If `median_pct_white` for Applied lands near 64 and for Funded near 59, the
block-group switch reproduces Julian's qualitative story. The above table
is *parcel-weighted* (each parcel contributes its BG's race share);
Step 8's Fig. 4 will compute the cell-vs-unique-block-group version, which
will be slightly different.

---

## 6  CoreLogic-vs-ACS dollar-level value diagnostic

The ACS B25077 median home value is in dollars (unlike the EIF vigintiles),
so we can do the cell-vs-cell dollar comparison Miyuki originally
expected. Per block group:

- ACS median home value (2013 dollars, owner-occupied units)
- Median CoreLogic `TOTAL.VALUE.CALCULATED` across our 1–4 family residential
  parcels (2022 dollars)

The vintage mismatch (ACS 2013 vs CL 2022) will bias the ratio upward — NC
home values appreciated ~30–40% over that decade. We document the agreement
in *ratio* and *correlation* terms.

```{r corelogic-acs-comparison}
cl_per_bg <- master_with_bg |>
  st_drop_geometry() |>
  filter(fr_1_4 == 1L,
         interpolate == 0L,                         # raw CoreLogic, no interpolation
         !is.na(TOTAL.VALUE.CALCULATED),
         as.numeric(TOTAL.VALUE.CALCULATED) > 0,
         !is.na(bg_geoid)) |>
  group_by(bg_geoid) |>
  summarise(
    cl_n_parcels  = dplyr::n(),
    cl_median_tvc = median(as.numeric(TOTAL.VALUE.CALCULATED), na.rm = TRUE),
    .groups       = "drop"
  )

cmp <- inner_join(
  cl_per_bg |> filter(cl_n_parcels >= 5),
  bg_2013   |> st_drop_geometry() |>
    select(bg_geoid, bg_median_home_value_2013) |>
    filter(!is.na(bg_median_home_value_2013)),
  by = "bg_geoid"
)

cat("BGs with both CL and ACS medians:",
    format(nrow(cmp), big.mark = ","), "\n")

cmp_summary <- cmp |>
  summarise(
    spearman_rho     = cor(cl_median_tvc, bg_median_home_value_2013,
                            method = "spearman"),
    pearson_log      = cor(log(cl_median_tvc), log(bg_median_home_value_2013)),
    median_cl        = median(cl_median_tvc),
    median_acs       = median(bg_median_home_value_2013),
    median_ratio_cl_acs = median(cl_median_tvc / bg_median_home_value_2013)
  )
print(cmp_summary)

write_csv(cmp, cmp_out_path)
cat("Wrote:", cmp_out_path, "\n")
```

---

## Output schema additions to `parcels_master.gpkg`

| Column | Type | Source |
|---|---|---|
| `bg_geoid` | char (12-digit GEOID) | spatial join (Section 3) |
| `bg_pop_total_2013` | int | ACS B03002_001 |
| `bg_pct_white_2013` | dbl, 0–100 | derived: B03002_003 / B03002_001 × 100 |
| `bg_pct_black_2013` | dbl, 0–100 | derived: B03002_004 / B03002_001 × 100 |
| `bg_pct_hispanic_2013` | dbl, 0–100 | derived: B03002_012 / B03002_001 × 100 |
| `bg_pct_asian_2013` | dbl, 0–100 | derived: B03002_006 / B03002_001 × 100 |
| `bg_pct_aian_2013` | dbl, 0–100 | derived: B03002_005 / B03002_001 × 100 |
| `bg_median_income_2013` | int (dollars) | ACS B19013_001 |
| `bg_median_home_value_2013` | int (dollars) | ACS B25077_001 |

## Notes

- Block groups follow **2010 Census geography** because the 2013 ACS 5-year
  is published against that geography.
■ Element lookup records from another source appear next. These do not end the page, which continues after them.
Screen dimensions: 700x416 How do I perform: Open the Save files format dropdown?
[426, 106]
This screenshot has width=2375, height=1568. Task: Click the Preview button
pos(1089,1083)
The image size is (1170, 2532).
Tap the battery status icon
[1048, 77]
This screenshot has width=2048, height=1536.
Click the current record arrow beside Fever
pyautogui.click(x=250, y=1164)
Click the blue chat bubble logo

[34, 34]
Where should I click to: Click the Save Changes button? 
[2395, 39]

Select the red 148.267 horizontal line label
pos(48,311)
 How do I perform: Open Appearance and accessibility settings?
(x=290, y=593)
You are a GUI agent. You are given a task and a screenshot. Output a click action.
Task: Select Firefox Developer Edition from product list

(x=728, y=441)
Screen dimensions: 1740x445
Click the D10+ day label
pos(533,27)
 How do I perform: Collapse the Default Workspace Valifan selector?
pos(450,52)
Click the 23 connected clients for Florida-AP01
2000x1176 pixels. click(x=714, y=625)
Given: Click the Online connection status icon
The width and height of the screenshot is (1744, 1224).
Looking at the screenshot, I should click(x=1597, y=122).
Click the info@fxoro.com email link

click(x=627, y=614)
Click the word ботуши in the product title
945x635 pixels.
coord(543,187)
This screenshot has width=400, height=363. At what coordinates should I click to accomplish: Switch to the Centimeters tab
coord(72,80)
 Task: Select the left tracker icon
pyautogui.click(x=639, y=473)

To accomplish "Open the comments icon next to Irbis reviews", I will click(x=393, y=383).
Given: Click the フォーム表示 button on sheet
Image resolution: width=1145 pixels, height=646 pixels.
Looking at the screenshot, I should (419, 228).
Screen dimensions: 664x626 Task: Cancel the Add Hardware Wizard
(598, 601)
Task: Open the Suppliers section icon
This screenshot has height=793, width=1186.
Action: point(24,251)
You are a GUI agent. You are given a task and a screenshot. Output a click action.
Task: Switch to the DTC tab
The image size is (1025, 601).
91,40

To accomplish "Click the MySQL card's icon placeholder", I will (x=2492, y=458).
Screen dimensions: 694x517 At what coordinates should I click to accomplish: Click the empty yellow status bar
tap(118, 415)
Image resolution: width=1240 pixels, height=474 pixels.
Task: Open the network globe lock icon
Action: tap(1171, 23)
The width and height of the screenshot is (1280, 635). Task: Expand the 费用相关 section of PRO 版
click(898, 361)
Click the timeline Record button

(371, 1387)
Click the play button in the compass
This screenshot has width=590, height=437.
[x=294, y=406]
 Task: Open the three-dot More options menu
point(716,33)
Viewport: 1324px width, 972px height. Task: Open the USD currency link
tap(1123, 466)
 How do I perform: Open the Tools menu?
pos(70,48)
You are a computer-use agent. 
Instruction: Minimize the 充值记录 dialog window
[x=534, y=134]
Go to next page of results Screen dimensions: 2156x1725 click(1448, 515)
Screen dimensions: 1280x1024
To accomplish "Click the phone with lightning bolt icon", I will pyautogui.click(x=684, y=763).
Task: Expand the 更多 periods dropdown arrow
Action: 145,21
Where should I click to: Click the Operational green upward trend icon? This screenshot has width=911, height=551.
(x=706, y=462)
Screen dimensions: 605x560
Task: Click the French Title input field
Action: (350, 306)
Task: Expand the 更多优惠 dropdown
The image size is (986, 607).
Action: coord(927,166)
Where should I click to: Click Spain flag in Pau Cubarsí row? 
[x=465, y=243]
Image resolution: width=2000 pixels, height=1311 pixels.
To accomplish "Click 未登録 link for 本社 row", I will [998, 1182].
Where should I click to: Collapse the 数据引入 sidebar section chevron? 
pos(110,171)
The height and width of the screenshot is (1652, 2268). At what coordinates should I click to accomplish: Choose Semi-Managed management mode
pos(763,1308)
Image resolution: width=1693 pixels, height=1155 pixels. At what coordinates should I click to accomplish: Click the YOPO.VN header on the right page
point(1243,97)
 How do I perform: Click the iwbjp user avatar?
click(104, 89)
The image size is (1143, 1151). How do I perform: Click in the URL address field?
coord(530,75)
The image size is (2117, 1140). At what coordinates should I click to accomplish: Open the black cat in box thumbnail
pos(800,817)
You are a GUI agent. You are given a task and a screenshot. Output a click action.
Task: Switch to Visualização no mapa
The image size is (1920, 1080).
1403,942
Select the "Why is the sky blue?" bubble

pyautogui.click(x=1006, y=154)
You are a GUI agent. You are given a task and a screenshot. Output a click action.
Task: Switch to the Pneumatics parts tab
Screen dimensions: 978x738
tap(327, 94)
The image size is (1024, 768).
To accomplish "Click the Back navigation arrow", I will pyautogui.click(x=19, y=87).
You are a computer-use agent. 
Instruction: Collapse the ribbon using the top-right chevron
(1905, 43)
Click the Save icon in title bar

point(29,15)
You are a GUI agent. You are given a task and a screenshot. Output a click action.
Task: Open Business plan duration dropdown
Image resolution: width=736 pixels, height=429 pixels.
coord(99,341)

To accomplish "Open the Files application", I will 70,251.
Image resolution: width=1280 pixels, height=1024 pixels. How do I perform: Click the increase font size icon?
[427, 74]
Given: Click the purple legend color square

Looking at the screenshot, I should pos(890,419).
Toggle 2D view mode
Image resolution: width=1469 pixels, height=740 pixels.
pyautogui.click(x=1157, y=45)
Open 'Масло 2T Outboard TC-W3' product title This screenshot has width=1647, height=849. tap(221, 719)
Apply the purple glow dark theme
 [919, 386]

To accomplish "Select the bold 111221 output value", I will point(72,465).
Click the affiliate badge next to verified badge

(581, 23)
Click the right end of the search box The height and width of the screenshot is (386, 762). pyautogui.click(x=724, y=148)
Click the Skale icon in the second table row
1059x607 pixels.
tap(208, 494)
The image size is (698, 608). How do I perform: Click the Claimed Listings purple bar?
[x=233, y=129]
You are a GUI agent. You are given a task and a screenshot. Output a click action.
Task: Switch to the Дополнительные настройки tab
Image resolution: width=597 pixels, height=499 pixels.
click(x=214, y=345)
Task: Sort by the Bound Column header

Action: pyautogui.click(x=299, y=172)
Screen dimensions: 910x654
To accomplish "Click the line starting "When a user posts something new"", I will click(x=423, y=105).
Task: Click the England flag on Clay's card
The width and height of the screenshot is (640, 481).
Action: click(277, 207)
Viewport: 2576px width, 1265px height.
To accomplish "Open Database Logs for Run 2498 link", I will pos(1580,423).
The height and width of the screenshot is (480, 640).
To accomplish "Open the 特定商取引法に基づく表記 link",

If you later want to use 2020-vintage
  ACS, you'll need 2020 BG boundaries and a crosswalk if comparing both
  vintages.
- **ACS median home value (B25077) is owner-occupied housing units only.**
  Renter-occupied units don't contribute. This matches the conceptual scope
  of CoreLogic parcel values (assessor-recorded ownership) reasonably well.
- Some block groups have **suppressed** values for median income or home
  value when the underlying counts are too small. These appear as `NA` in
  the demographic columns — propagating to any parcel in those BGs.
- **NA `bg_geoid`** parcels are likely off-coast (over water) or in BG-edge
  positions that the spatial join missed. Investigate the count printed in
  Section 3 before publishing; if it's >1% of parcels, may need a fallback
  rule (nearest-BG via `st_nearest_feature`).